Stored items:
::::::::

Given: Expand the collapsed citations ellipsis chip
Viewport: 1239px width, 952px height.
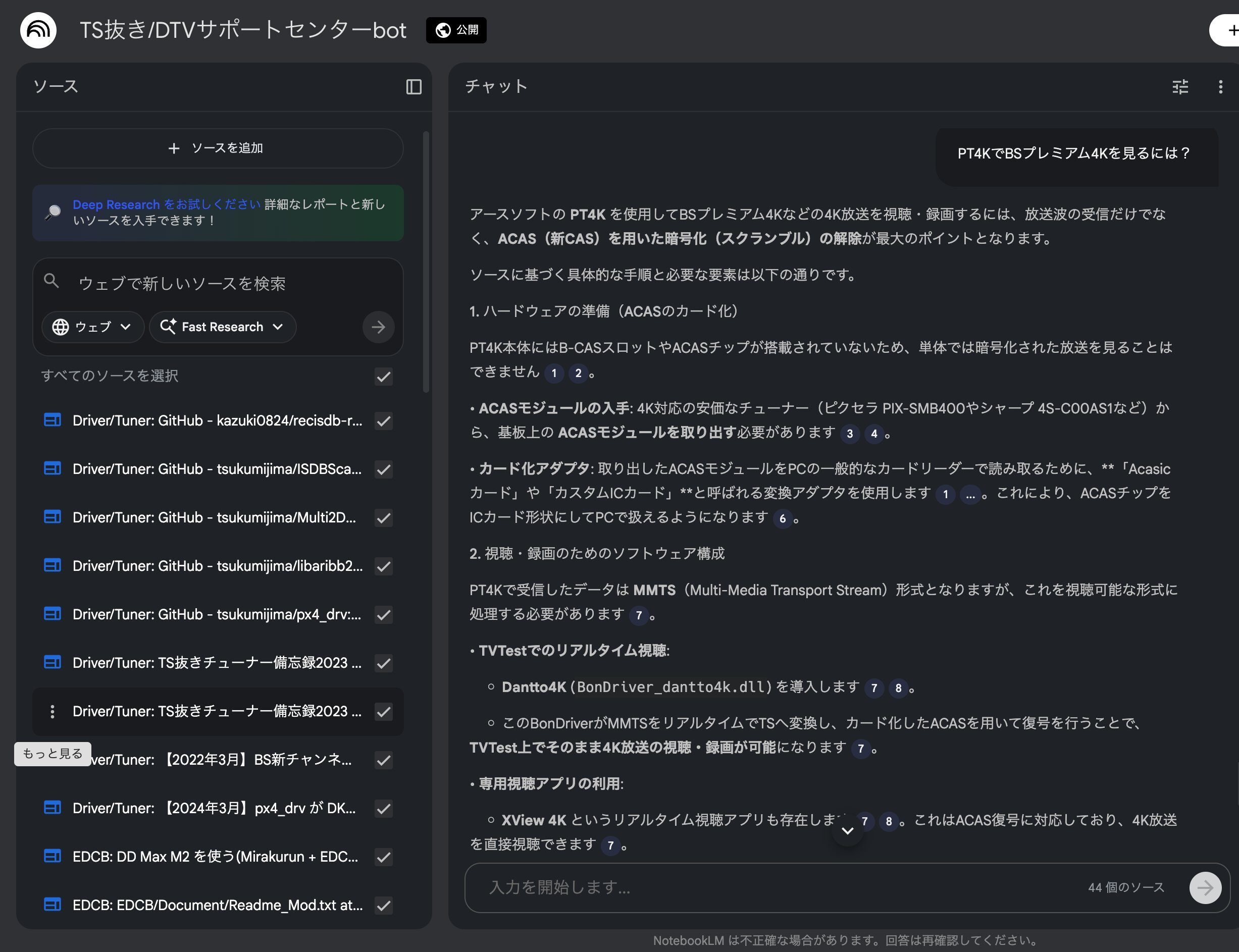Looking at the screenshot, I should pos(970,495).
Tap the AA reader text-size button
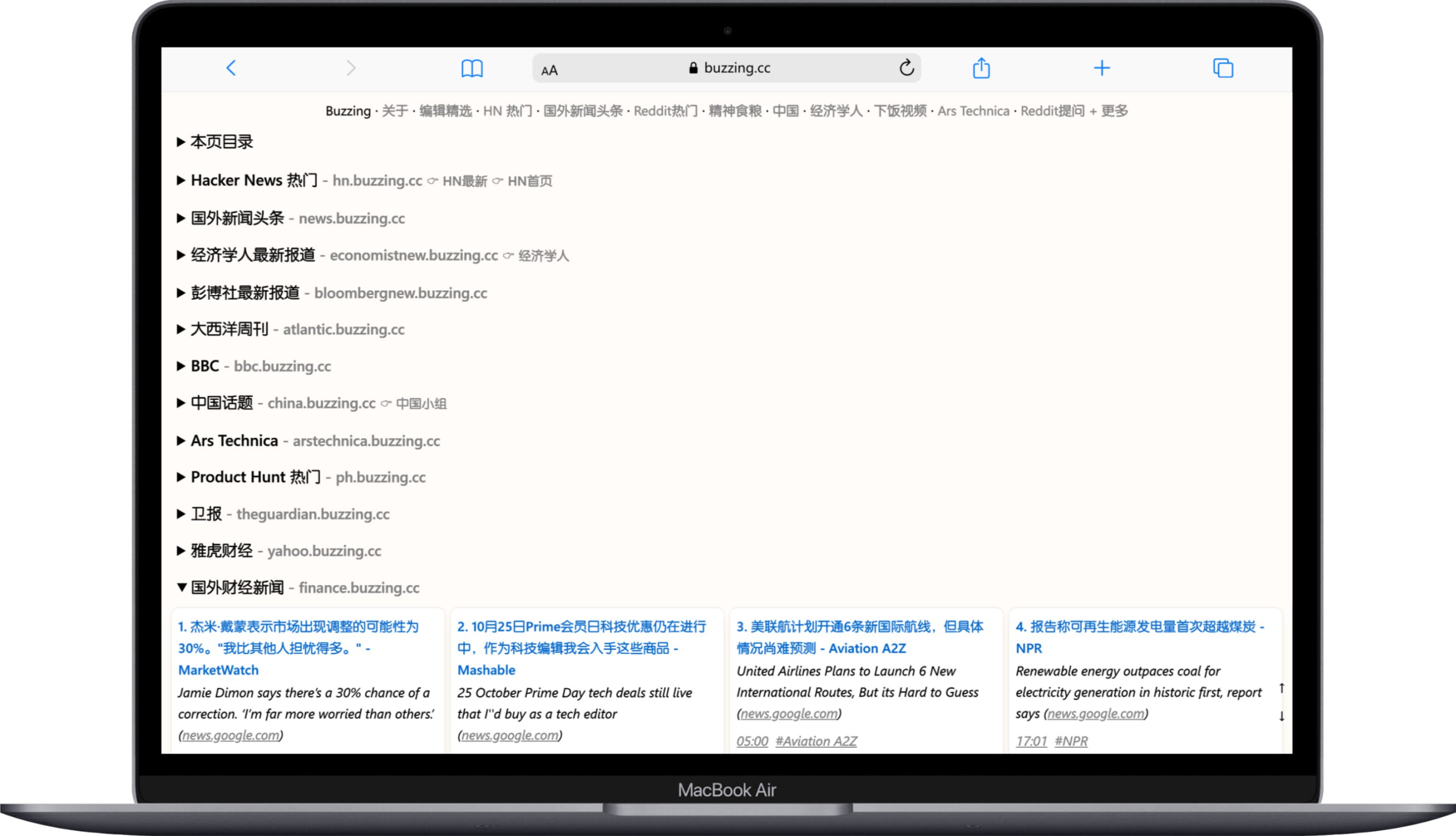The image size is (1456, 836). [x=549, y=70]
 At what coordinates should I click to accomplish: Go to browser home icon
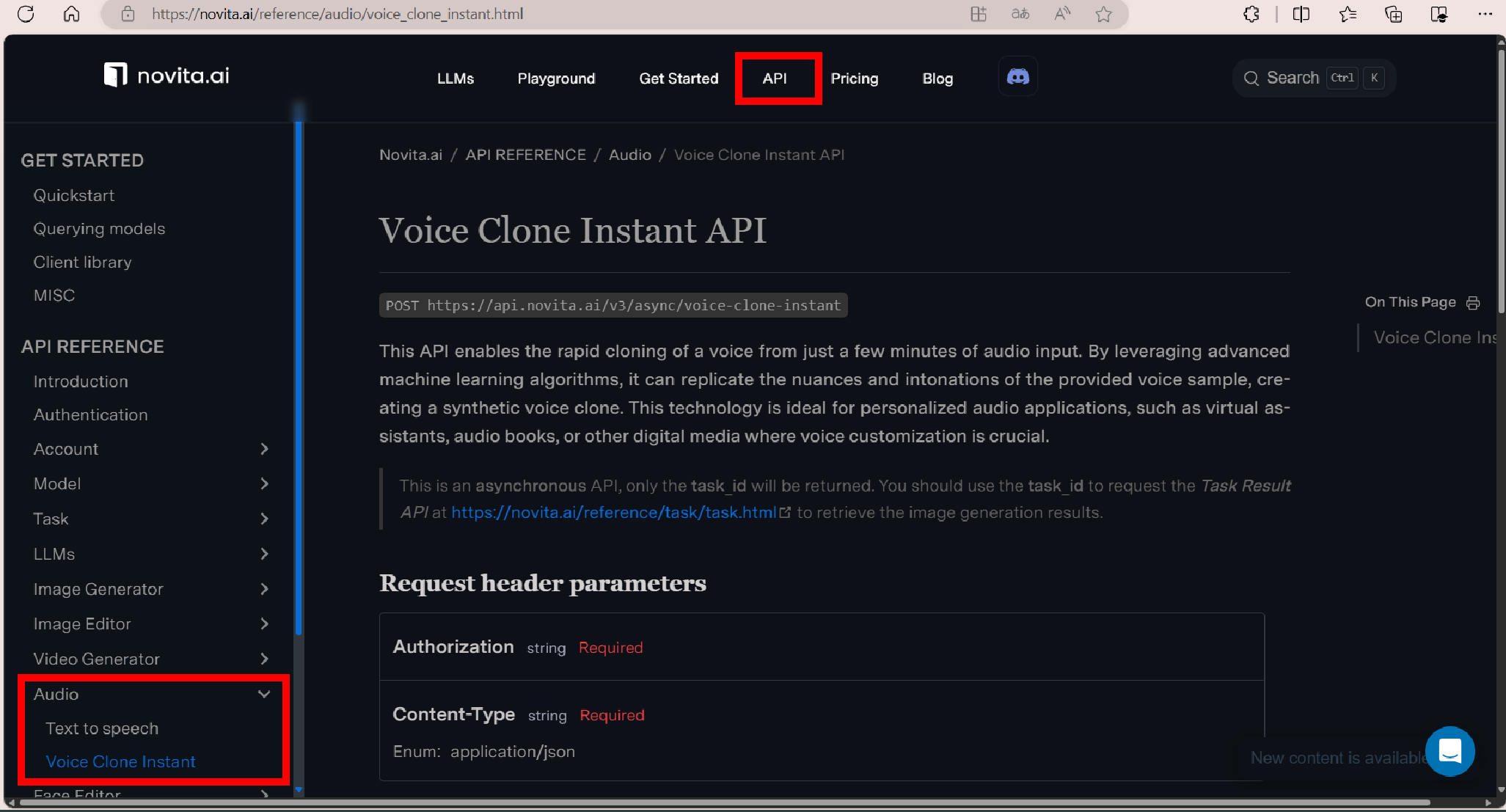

::::::::

Before copying, set the pictures aside; then reproduce each entry above exactly.

Task answer
Given: Expand the collapsed citations ellipsis chip
Viewport: 1239px width, 952px height.
Looking at the screenshot, I should pos(970,495).
Tap the AA reader text-size button
The image size is (1456, 836). [x=549, y=70]
 At what coordinates should I click to accomplish: Go to browser home icon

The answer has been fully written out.